La giusta temperatura di servizio

Un’adeguata temperatura di servizio permette di apprezzare al meglio le sensazioni olfattive e gustative del vino.
Non esiste una temperatura ottimale per tutti i vini, infatti ogni tipologia richiede una temperatura che risulti in sintonia con le caratteristiche organolettiche del vino stesso:
per i vini bianchi e’ consigliabile una temperatura bassa al fine di rimarcarne la freschezza e le altre sensazioni volatili quali sentori di fiori e frutta;
per i vini rossi invece e’ preferibile consumarli a temperatura ambiente al fine di esaltare l’armonia di profumi che li caratterizza.profumi dei vini bianchi.

Temperature di servizio consigliate:

Spumanti secchi e Champagne 7° – 9° C
Spumanti dolci 8° C
Vini bianchi normali 10° – 12° C
Vini rossi frizzanti e novelli 12° C
Vini rosati 12°-14° C
Vini bianchi maturi o affinati in barriques 14° – 15° C
Vini rossi poco invecchiati e poco tannici 13° – 15° C
Vini rossi mediamente invecchiati e mediamente tannici 15° – 17° C
Vini rossi invecchiati e tannici 17° – 19° C

Apertura della bottiglia

Assieme ad un’adeguata temperatura di servizio, è importante anche scegliere il momento migliore per stappare la bottiglia.
In particolare i vini invecchiati o a medio invecchiamento esigono di essere aperti un po’ di tempo prima del consumo, cosicche’ possano “respirare” attraverso uno scambio di aria (aerazione) con l’ambiente circostante.
Tuttavia questa pratica non è consigliabile per i vini più giovani in quanto determinerebbe un’eccessiva ossigenazione, alterando le loro caratteristiche gustative.

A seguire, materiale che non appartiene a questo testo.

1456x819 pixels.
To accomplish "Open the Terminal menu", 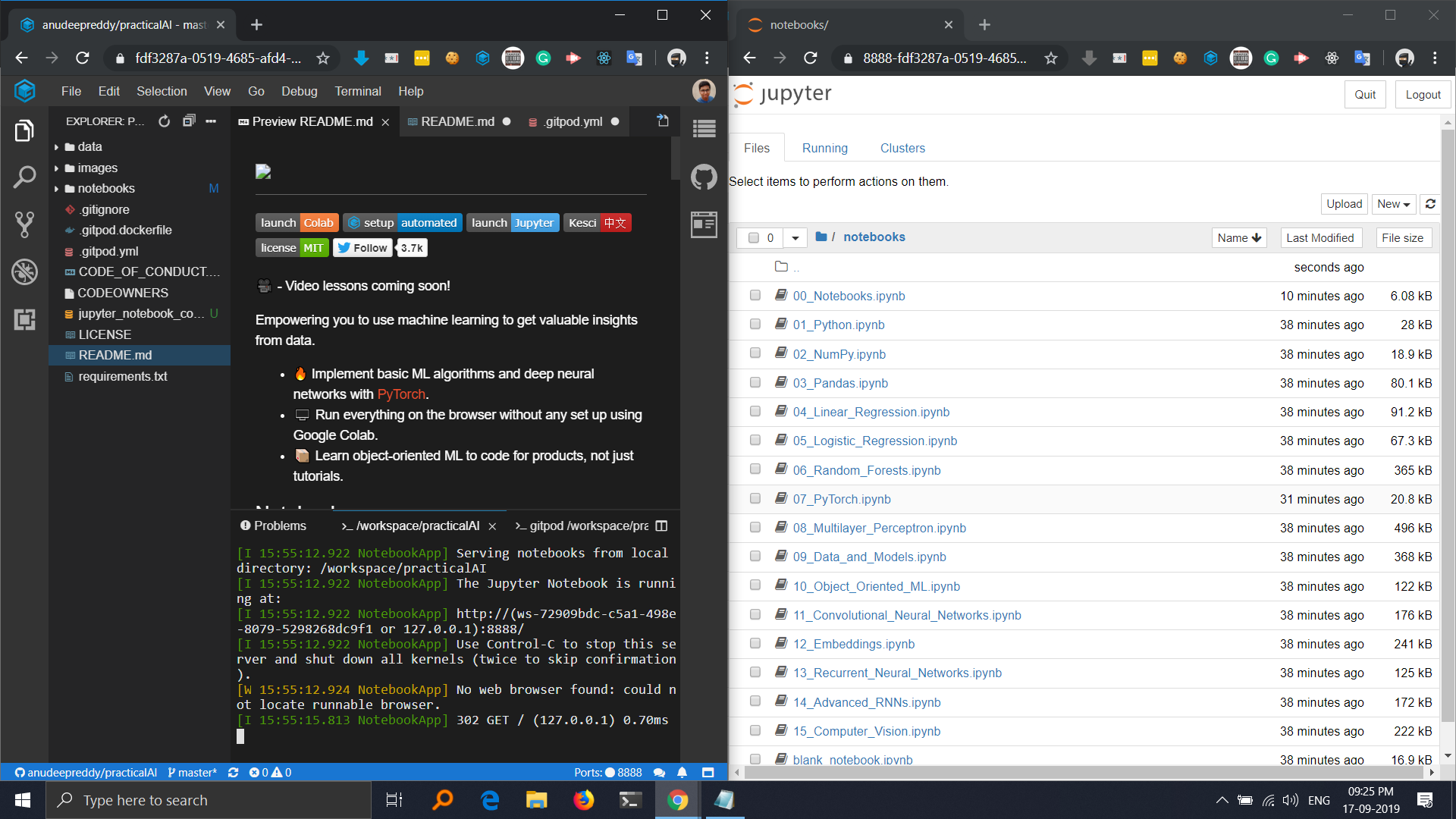I will coord(358,91).
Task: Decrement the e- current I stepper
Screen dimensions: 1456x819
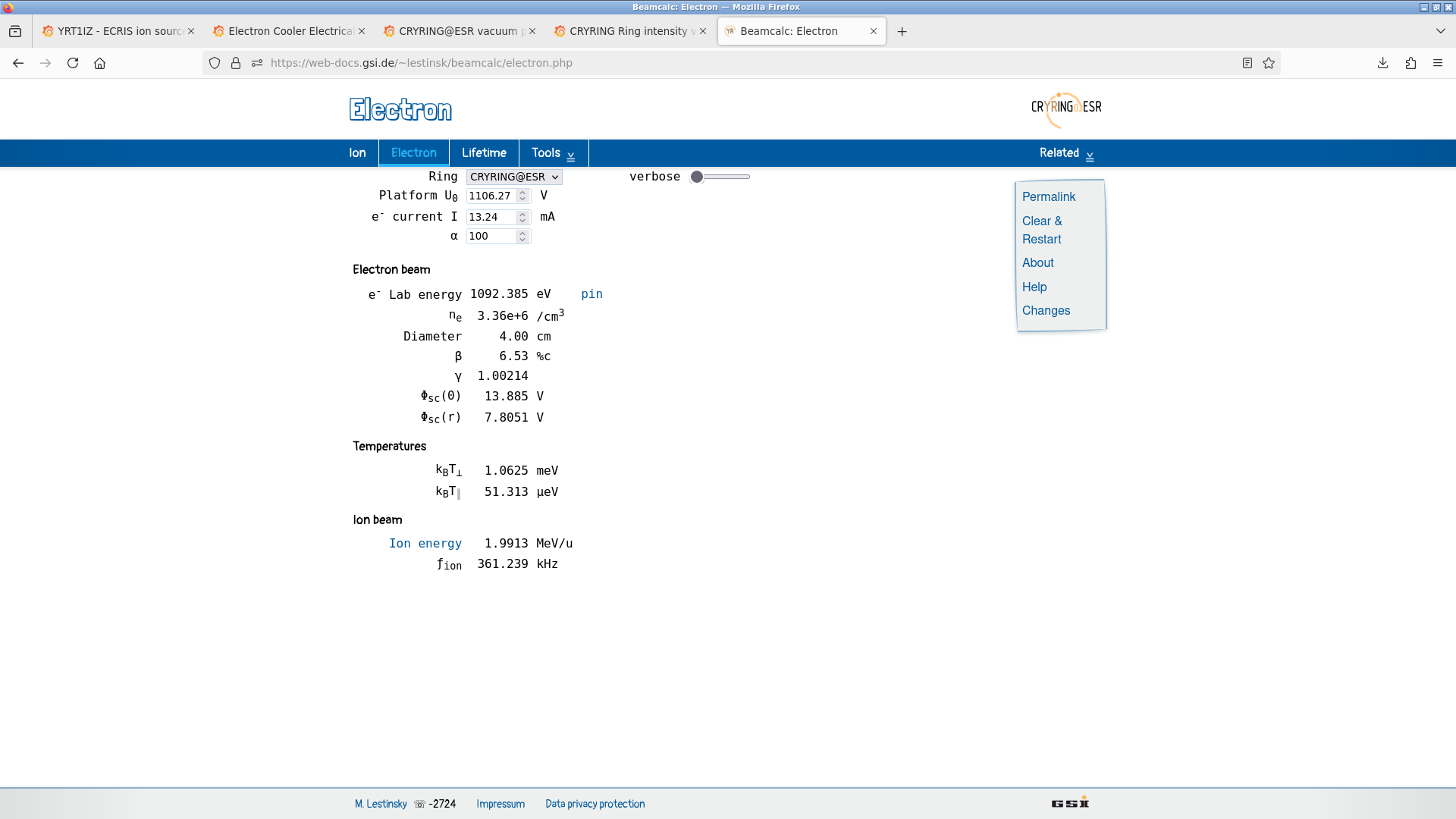Action: coord(522,220)
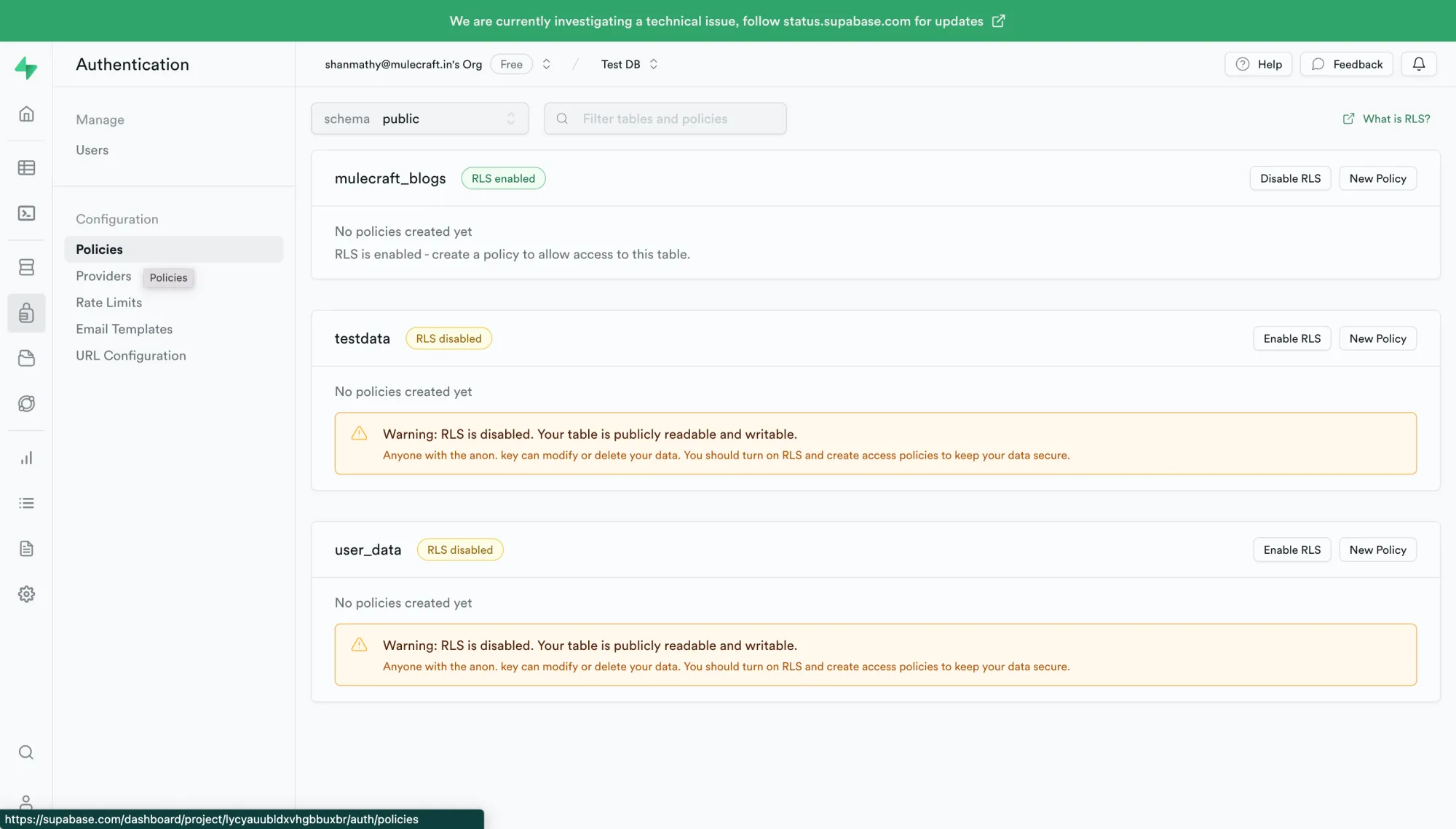Click the notifications bell icon
The image size is (1456, 829).
click(1418, 64)
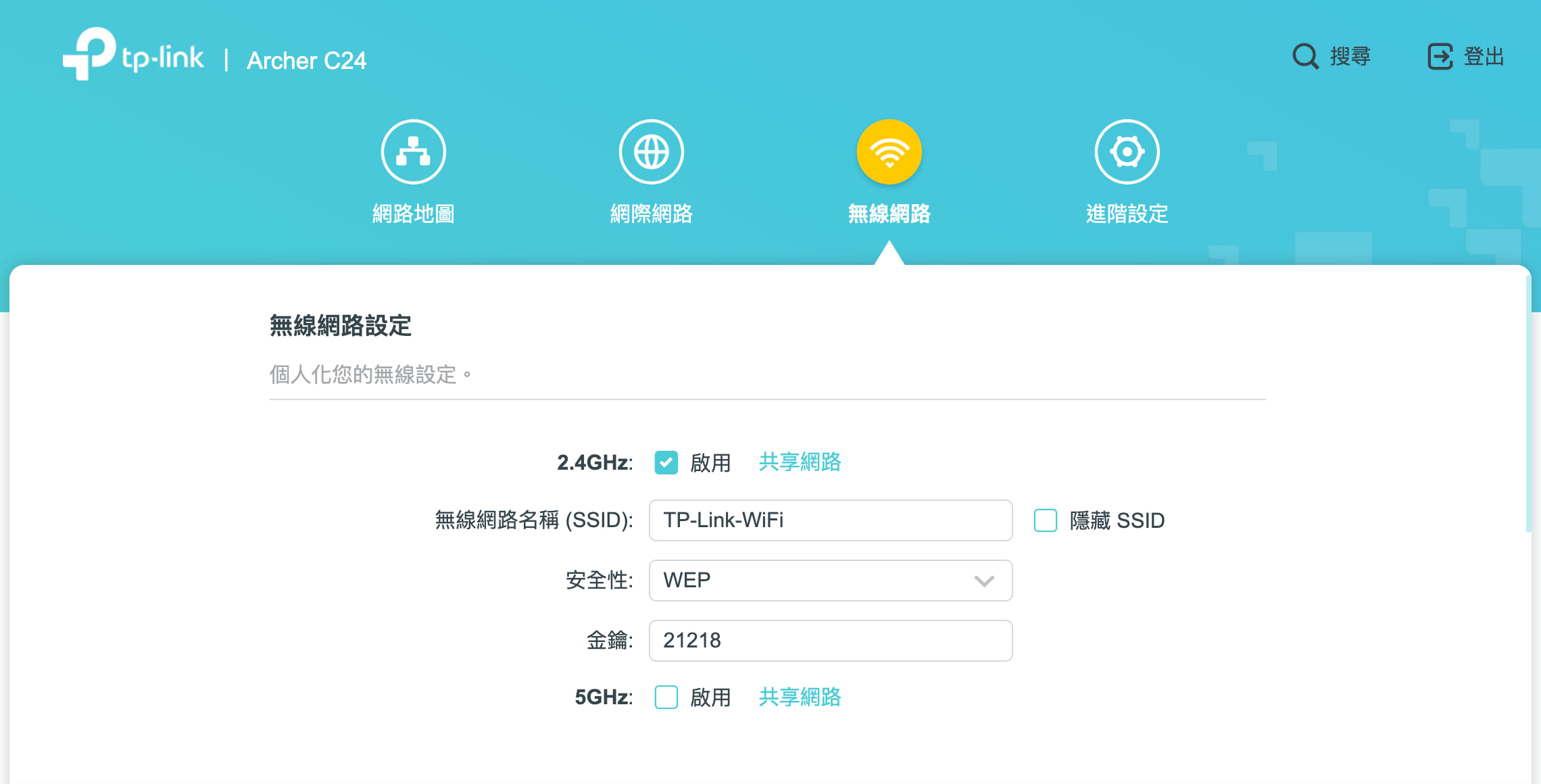Enable the 5GHz 啟用 checkbox

pos(666,697)
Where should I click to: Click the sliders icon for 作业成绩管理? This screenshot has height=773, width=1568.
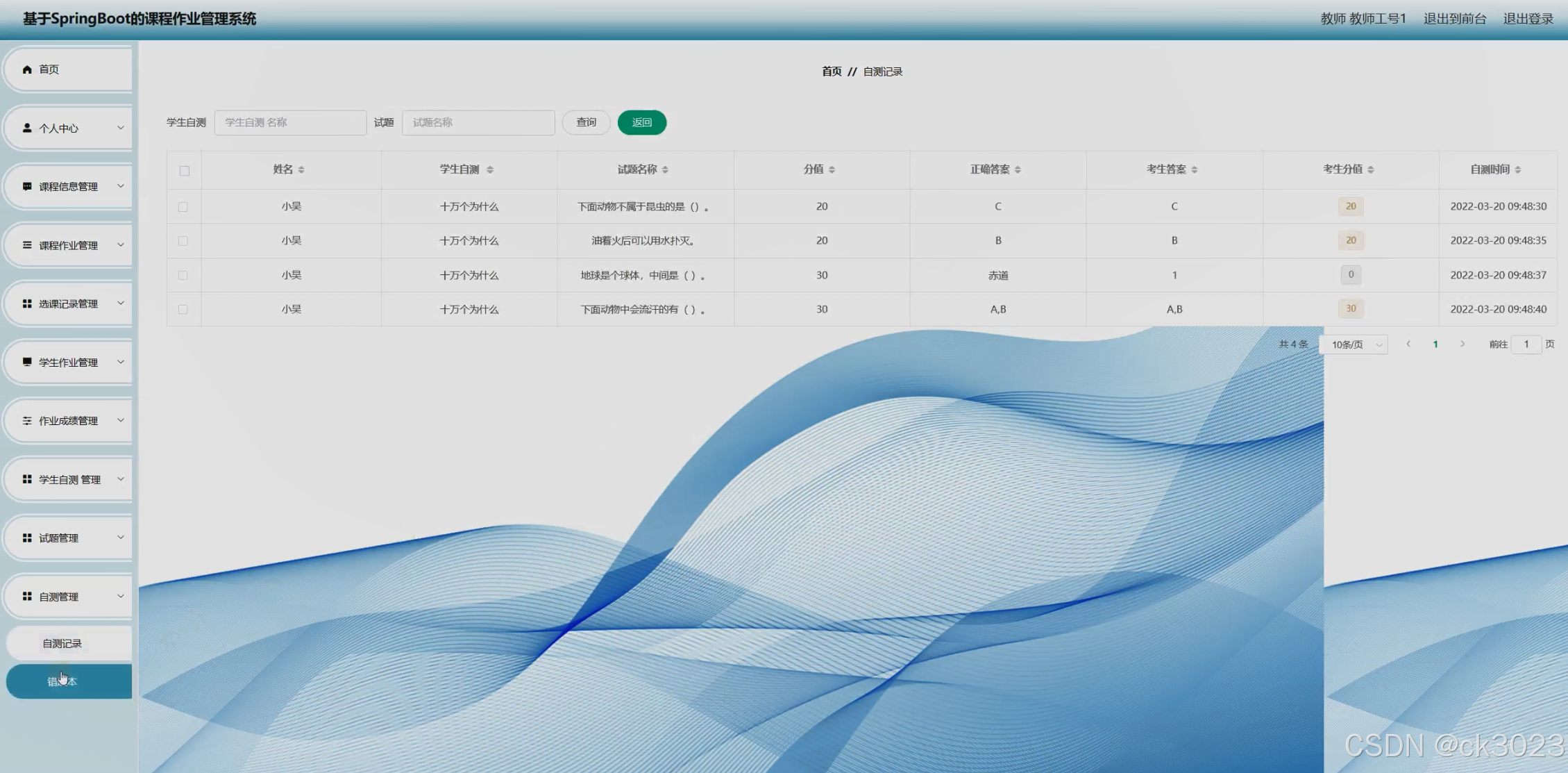(27, 421)
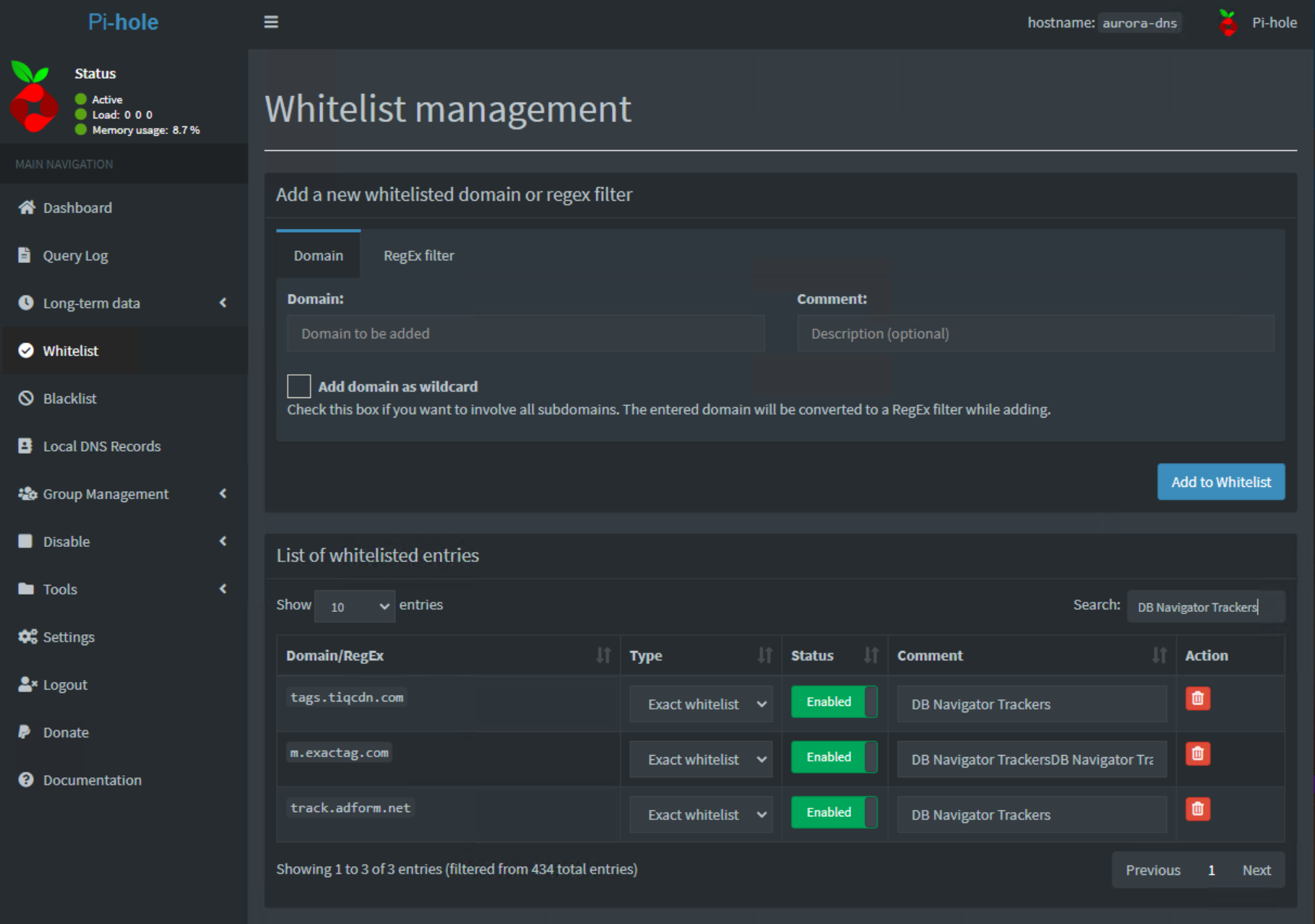Toggle track.adform.net status off
This screenshot has width=1315, height=924.
coord(833,812)
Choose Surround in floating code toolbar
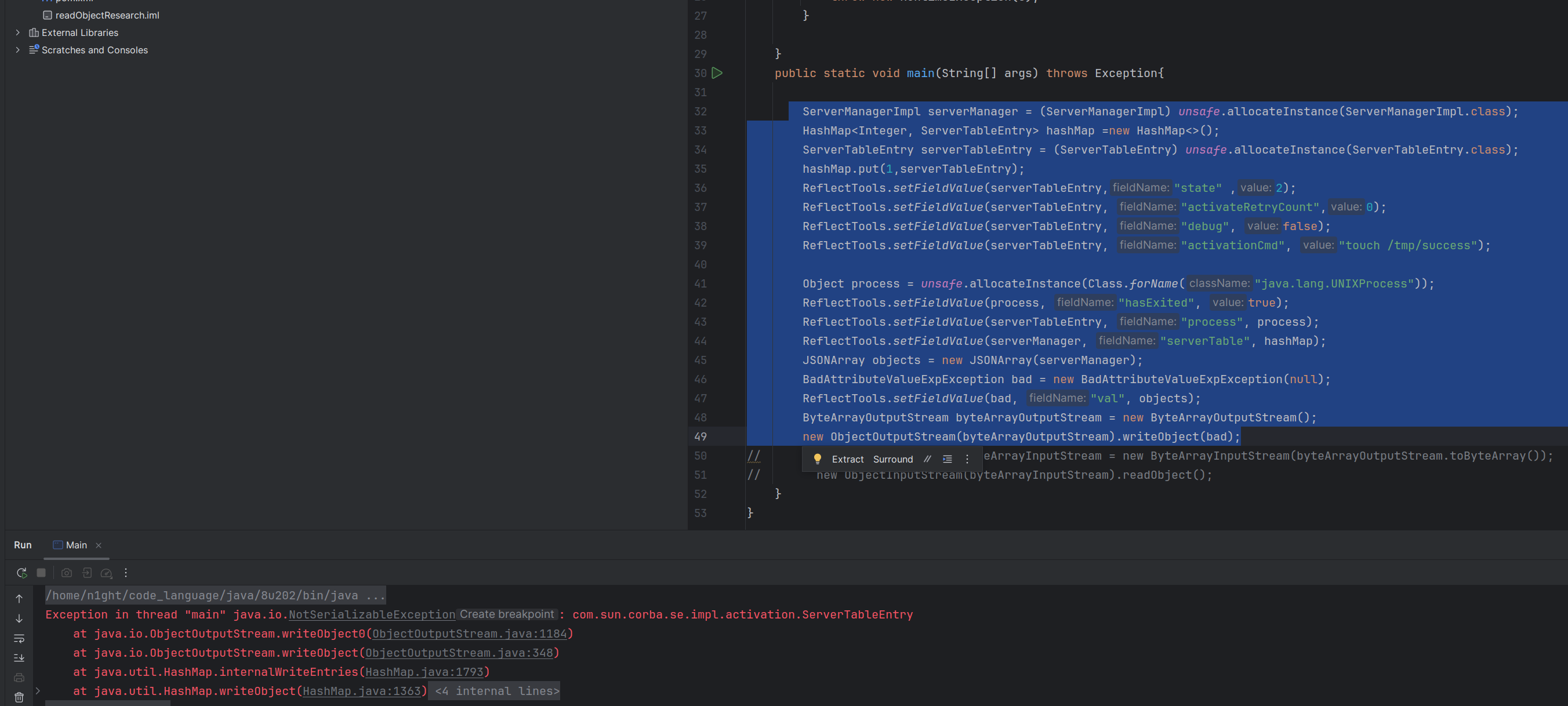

Per i vini molto invecchiati è comunque consigliabile ricorrere ad una caraffa, o meglio ancora un’apposito strumento (il decanter) caratterizzato dalla particolare forma con ampia base (che consente di ampliare la superficie ossigenabile) e collo ristretto (per evitare il rapido diffondersi dei profumi). La decantazione va effettuata lentamente, per non agitare bruscamente il liquidoe per evitare di riversare nel nuovo contenitore eventuali residui. A questo scopo ci si può aiutareosservando in controluce la bottiglia, attraverso una candela, per controllarne la purezza del contenuto.